Beşar Esad’ın Farklı Bir Yol Seçimi
Beşar Esad, kariyerine tıp alanında devam etmeye karar verdi ve Şam Üniversitesi’nden mezun olduktan sonra, 1992 yılında Londra’ya giderek göz hastalıkları üzerine eğitim aldı. Burada, gelecekteki eşi Esma el Akhras ile tanıştı; kendisi King College’da bilgisayar mühendisliği okuyordu. Ancak, Beşar’ın gelecekteki liderlik rolü çok geçmeden belirlendi.
Basil’in 1994’teki vefatı, Beşar’ın hayatındaki yönü değiştirdi. Daha sonra, Hafız Esad Haziran 2000’de öldüğünde, Beşar, anayasadaki yaş sınırlaması değiştirildiği için devlet başkanı oldu.
Beşar Esad, göreve başladıktan sonra reform ve özgürlük vaatleriyle dikkat çekti. İlk yıllarında, medya özgürlüğü ve demokratik değişim vaadi umut doğurmuştu. Ancak 2001’de muhalefete karşı baskılar artmaya başladı ve baskıcı bir yönetim ortaya çıktı.
Öte yandan, özel sektörün gelişmesini destekleyen sınırlı ekonomik reformlar da uygulandı. Beşar, yabancı bankaların açılmasına ve ithalata izin verilmesine olanak tanıyarak özel sektörü güçlendirdi. Başta kuzeni Rami Makluf olmak üzere birçok kişi, bu süreçte önemli ekonomik güce sahip oldu.
Irak ve Lübnan ile Gelişen Çatışmalar
2003’te gerçekleşen Irak Savaşı, Beşar Esad ve Batılı hükümetler arasındaki ilişkileri sarstı. Esad, ABD’nin Irak’a yönelik saldırısını reddetti ve bunun Suriye için bir tehdit oluşturduğuna dikkat çekti. Aralık 2003’te ABD, Suriye’ye çeşitli ambargolar uygulamaya başladı.
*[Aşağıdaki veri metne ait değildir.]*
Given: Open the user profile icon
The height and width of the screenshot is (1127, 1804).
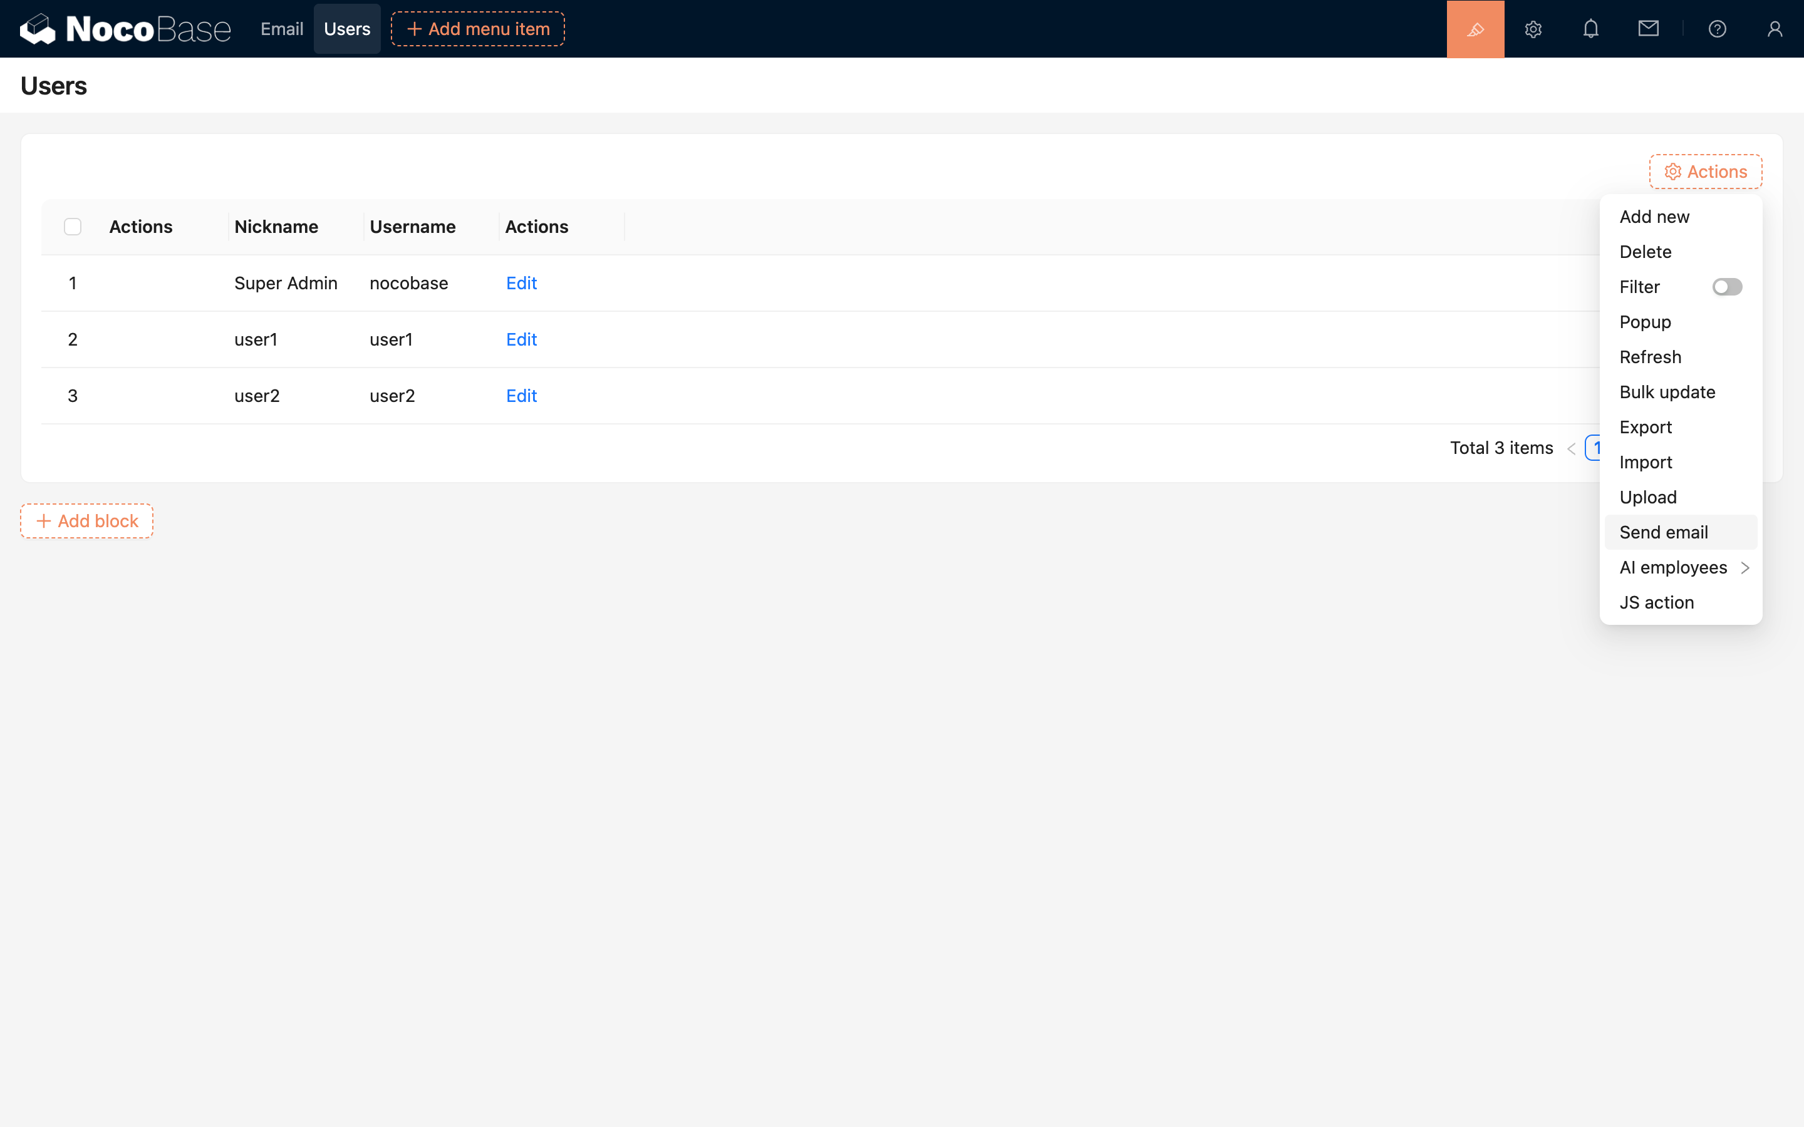Looking at the screenshot, I should [x=1774, y=29].
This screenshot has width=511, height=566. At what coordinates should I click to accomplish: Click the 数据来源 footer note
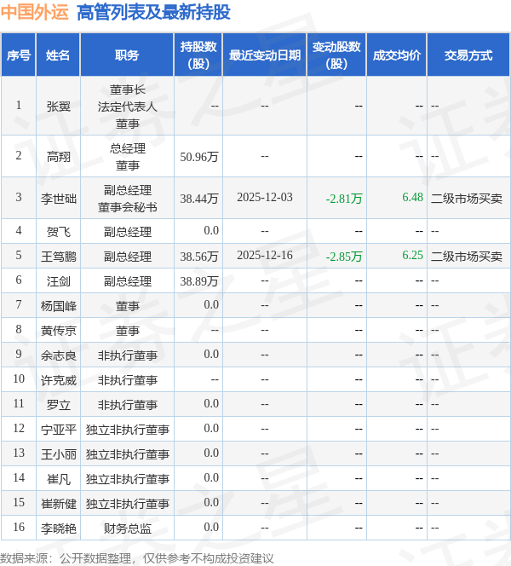point(137,558)
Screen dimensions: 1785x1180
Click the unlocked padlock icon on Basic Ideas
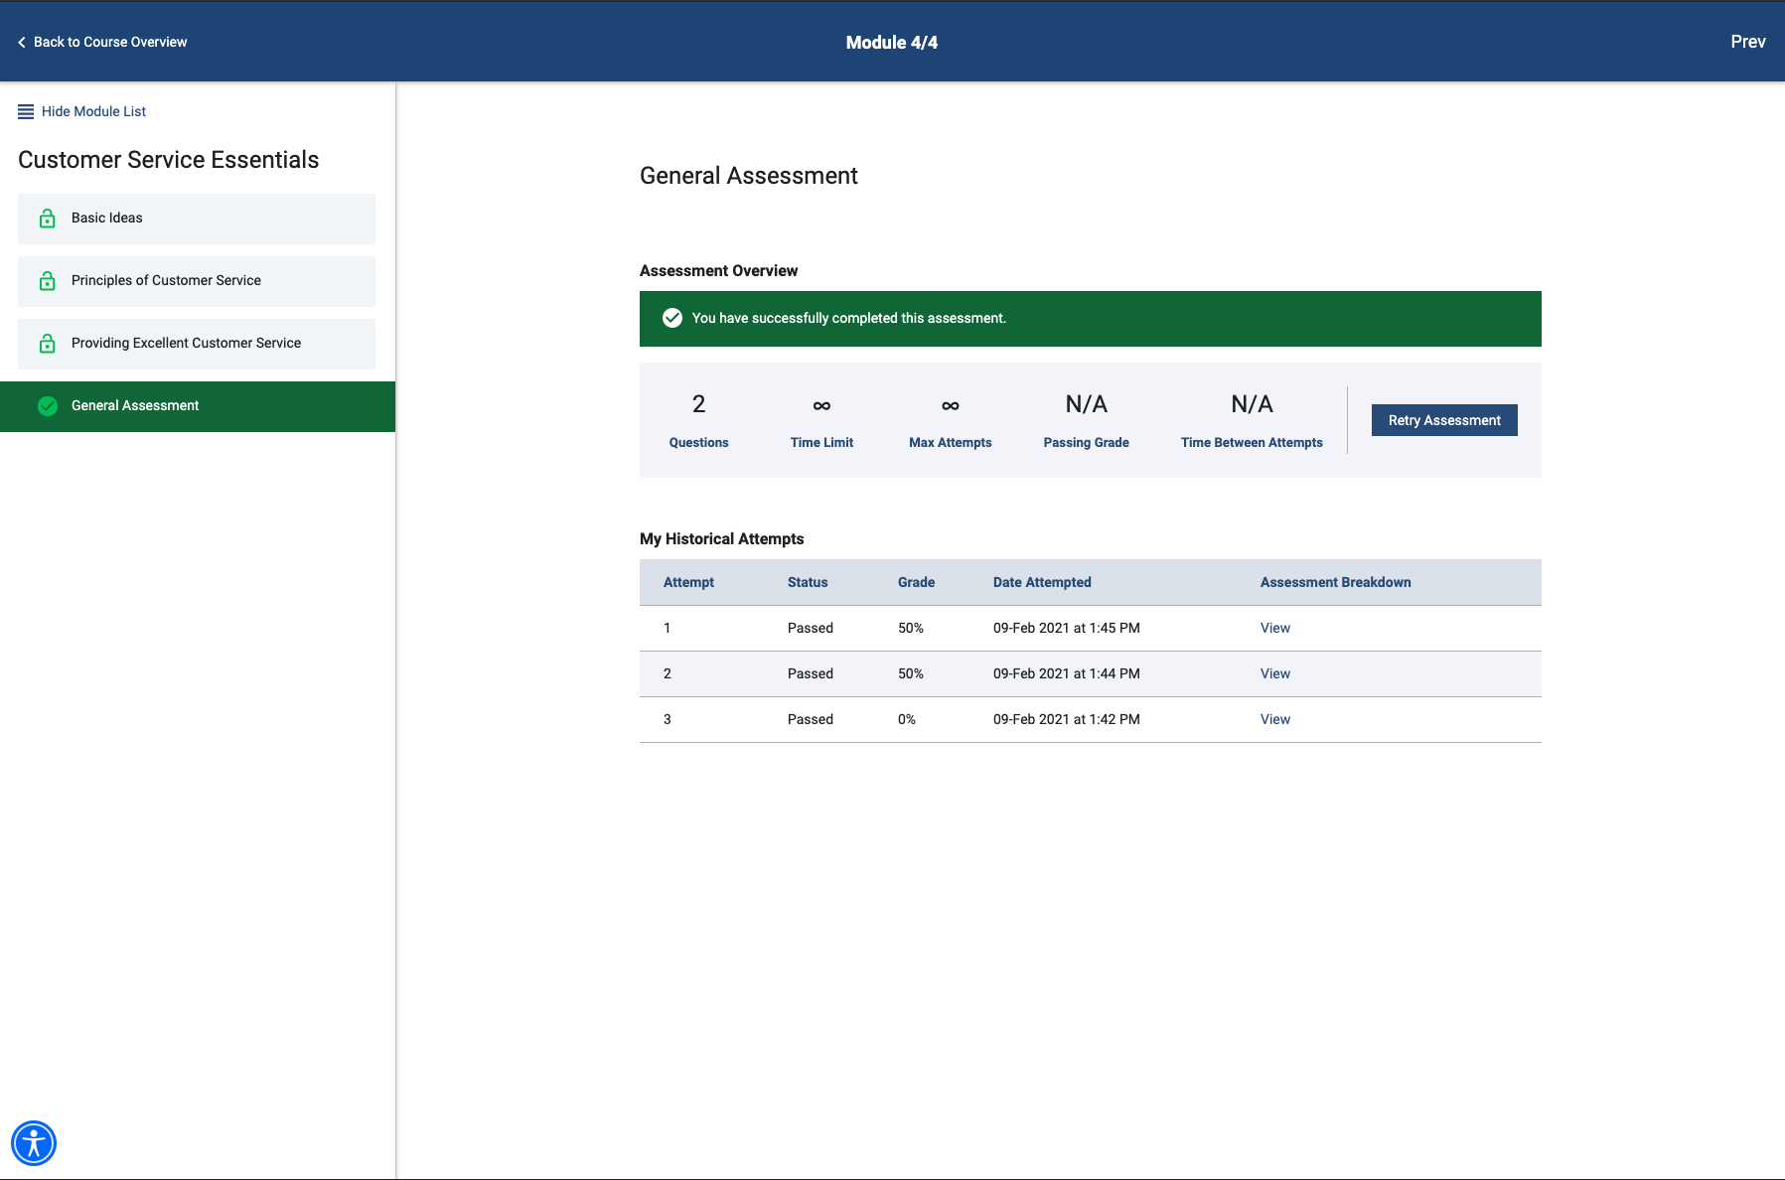click(47, 218)
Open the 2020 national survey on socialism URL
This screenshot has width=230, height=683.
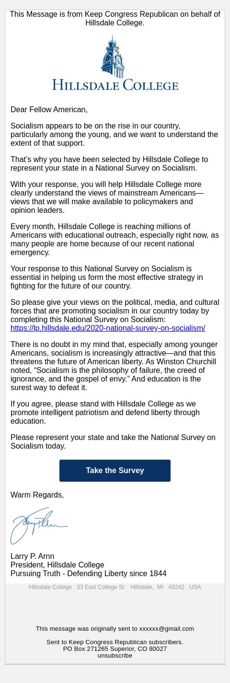point(108,328)
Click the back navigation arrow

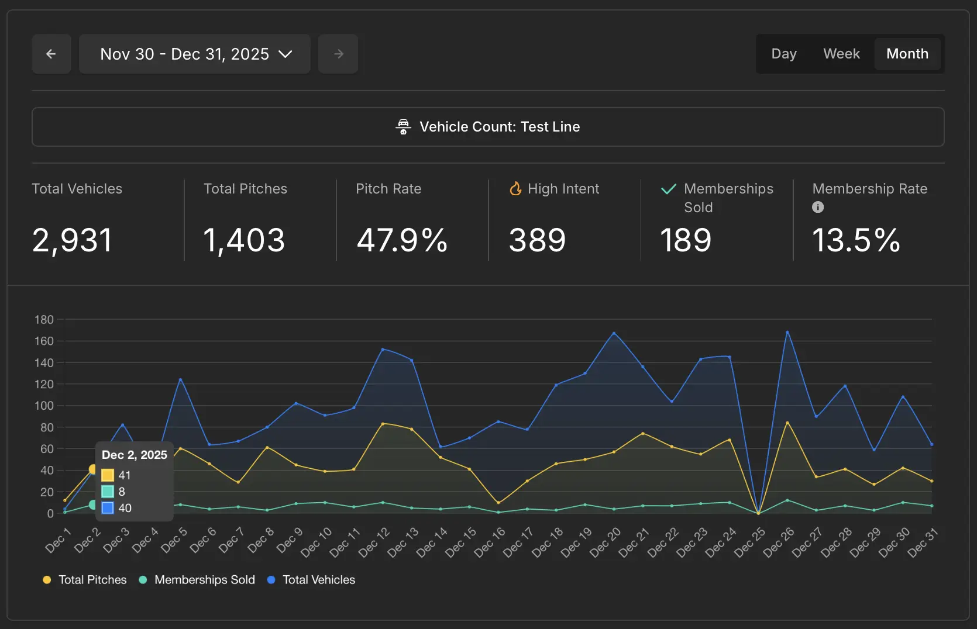point(51,54)
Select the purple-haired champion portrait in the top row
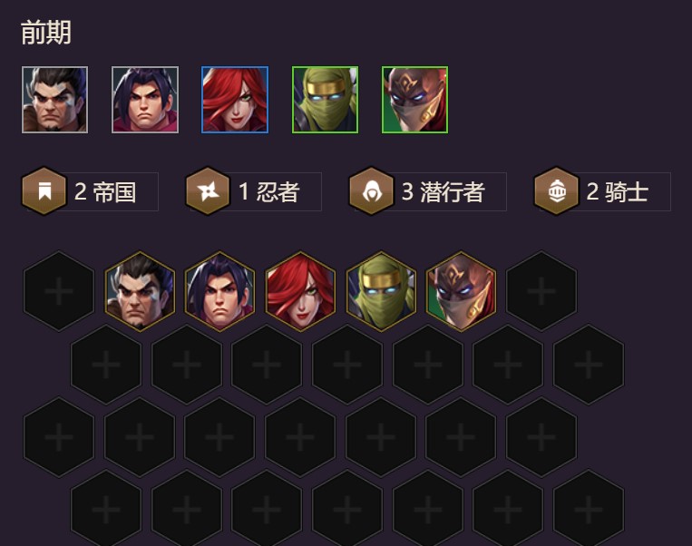The height and width of the screenshot is (546, 692). point(145,100)
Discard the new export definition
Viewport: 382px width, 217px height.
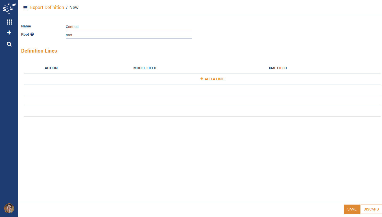click(371, 209)
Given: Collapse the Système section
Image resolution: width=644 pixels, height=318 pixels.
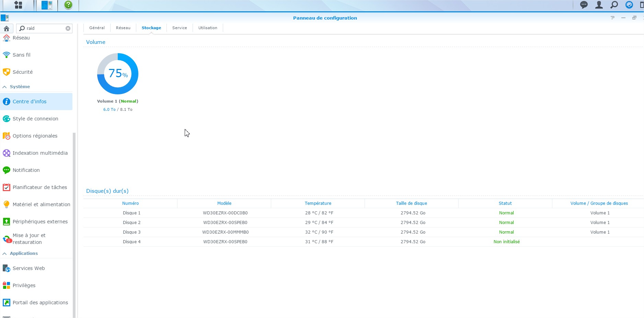Looking at the screenshot, I should tap(4, 87).
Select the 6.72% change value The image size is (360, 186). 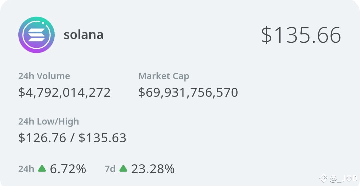coord(68,169)
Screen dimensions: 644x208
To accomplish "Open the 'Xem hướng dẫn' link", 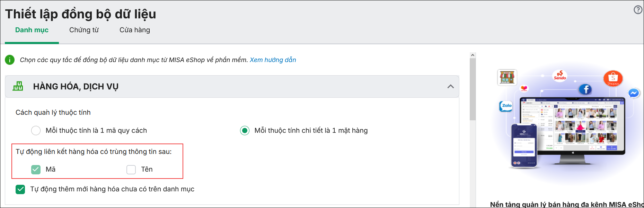I will [x=273, y=60].
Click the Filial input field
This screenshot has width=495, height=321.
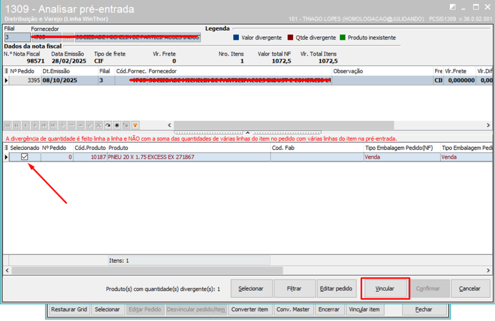[16, 37]
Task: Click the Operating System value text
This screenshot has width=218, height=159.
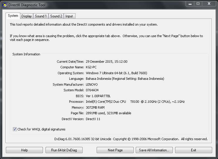Action: 116,73
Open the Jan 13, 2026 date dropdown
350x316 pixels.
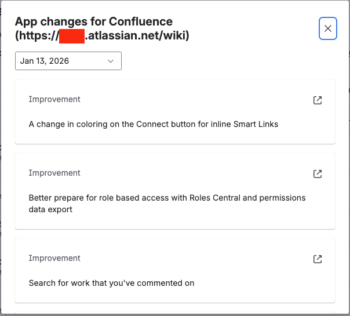click(68, 61)
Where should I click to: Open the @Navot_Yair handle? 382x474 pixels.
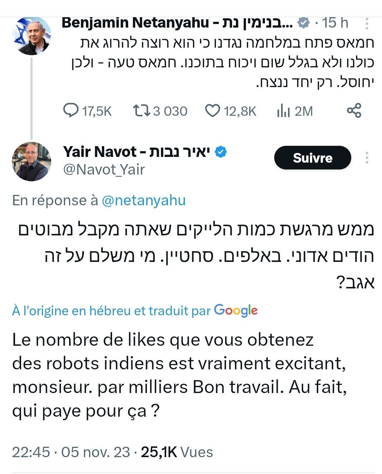[104, 169]
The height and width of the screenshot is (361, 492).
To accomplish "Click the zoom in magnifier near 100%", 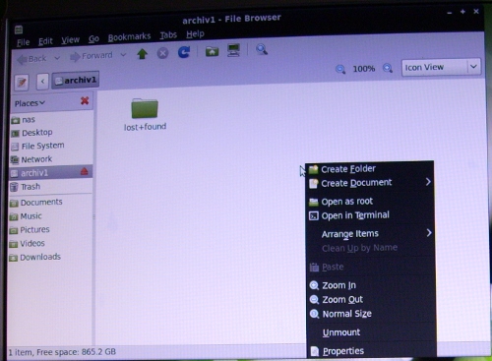I will point(388,68).
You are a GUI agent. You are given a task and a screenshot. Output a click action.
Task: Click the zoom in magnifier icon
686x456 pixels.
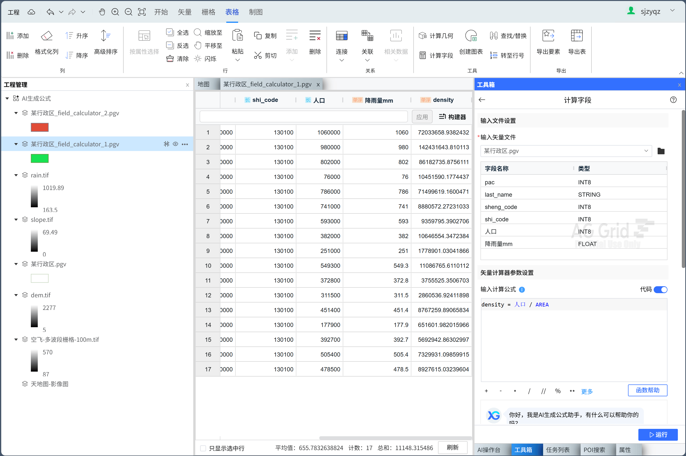pos(115,12)
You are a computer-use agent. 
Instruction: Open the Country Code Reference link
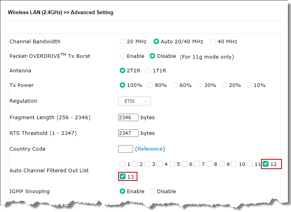click(150, 149)
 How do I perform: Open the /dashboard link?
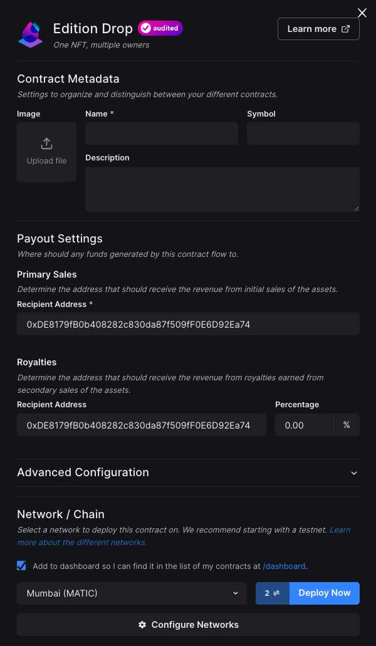click(x=284, y=566)
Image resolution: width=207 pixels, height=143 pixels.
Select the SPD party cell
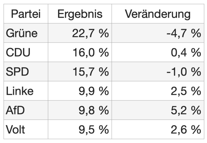[x=18, y=72]
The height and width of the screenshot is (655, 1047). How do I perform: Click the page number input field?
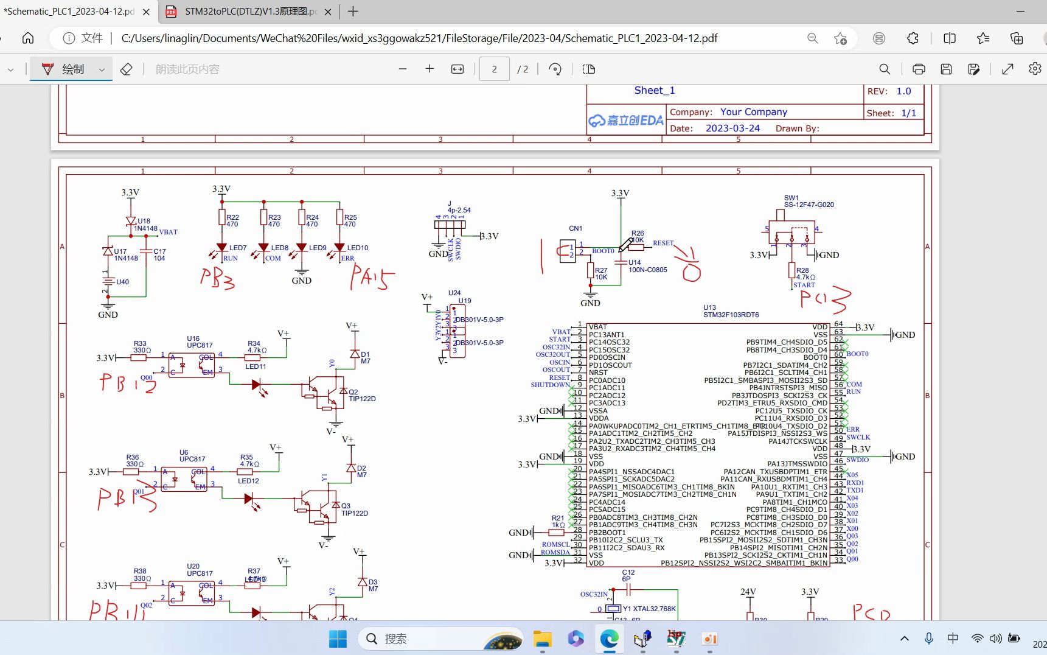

Şubat 2005’te, eski Lübnan Başbakanı Refik Hariri’nin suikasta uğraması, Suriye’nin uluslararası alandaki itibarını sarstı ve çok sayıda gösteri yapılmasına sebep oldu. Bu süreç, Suriye’nin Lübnan’daki yaklaşık 30 yıllık askeri varlıklarının sona ermesini sağladı. Esad ve müttefikleri ise bu iddiaları reddetti, ancak uluslararası mahkeme 2020’de bir Hizbullah üyesini bu suikastla suçlu buldu.
Beşar Esad, dış politikada çoğunlukla babasının izlerini takip etti ve son on yılda muhalif sesleri sürekli bastırırken otoriter bir yönetimi benimsedi. 2010’dan itibaren eşi Esma’nın bir röportajda “demokratik” bir yönetimden bahsetmesi, halk arasında tartışmalara sebep olmuştu.
Bugün ise, 13 yıl süren çatışmaların ardından, muhaliflerin Şam’ı kontrol altına almasıyla Esad’ın geleceği belirsizliğini koruyor.